Then, when days of storm had passed, the low grey clouds shivered
and cracked in a thousand places, each grim islet went scudding
to the horizon as though terrified by some great breadth, and
when they had passed he stared into vast after vast of blue
infinity, in the depths of which his eyes stayed and could not
pierce, and wherefrom they could scarcely be withdrawn. A sun
beamed thence that filled the air with sparkle and the sea with a
thousand lights, and looking on these he was reminded of his home
at Tara: of the columns of white and yellow bronze that blazed
out sunnily on the sun, and the red and white and yellow painted
roofs that beamed at and astonished the eye.

Sailing thus, lost in a succession of days and nights, of winds
and calms, he came at last to an island.

His back was turned to it, and long before he saw it he smelled
it and wondered; for he had been sitting as in a daze, musing on
a change that had seemed to come in his changeless world; and for
a long time he could not tell what that was which made a
difference on the salt-whipped wind or why he should be excited.
For suddenly he had become excited and his heart leaped in
violent expectation.

"It is an October smell," he said.

"It is apples that I smell."

He turned then and saw the island, fragrant with apple trees,
sweet with wells of wine; and, hearkening towards the shore, his
ears, dulled yet with the unending rhythms of the sea,
distinguished and were filled with song; for the isle was, as it
were, a nest of birds, and they sang joyously, sweetly,
triumphantly.

He landed on that lovely island, and went forward under the
darting birds, under the apple boughs, skirting fragrant lakes
about which were woods of the sacred hazel and into which the
nuts of knowledge fell and swam; and he blessed the gods of his
people because of the ground that did not shiver and because of
the deeply rooted trees that could not gad or budge.



CHAPTER VI

Having gone some distance by these pleasant ways he saw a shapely
house dozing in the sunlight.

It was thatched with the wings of birds, blue wings and yellow
and white wings, and in the centre of the house there was a door
of crystal set in posts of bronze.

The queen of this island lived there, Rigru (Large-eyed), the
daughter of Lodan, and wife of Daire Degamra.
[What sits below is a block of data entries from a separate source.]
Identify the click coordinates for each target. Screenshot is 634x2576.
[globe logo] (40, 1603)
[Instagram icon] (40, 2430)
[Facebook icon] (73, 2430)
She was seated on a
crystal throne with her son Segda by her side, and they welcomed
the High King courteously.

There were no servants in this palace; nor was there need for
them. The High King found that his hands had washed themselves,
and when later on he noticed that food had been placed before him
he noticed also that it had come without the assistance of
servile hands. A cloak was laid gently about his shoulders, and
he was glad of it, for his own was soiled by exposure to sun and
wind and water, and was not worthy of a lady's eye.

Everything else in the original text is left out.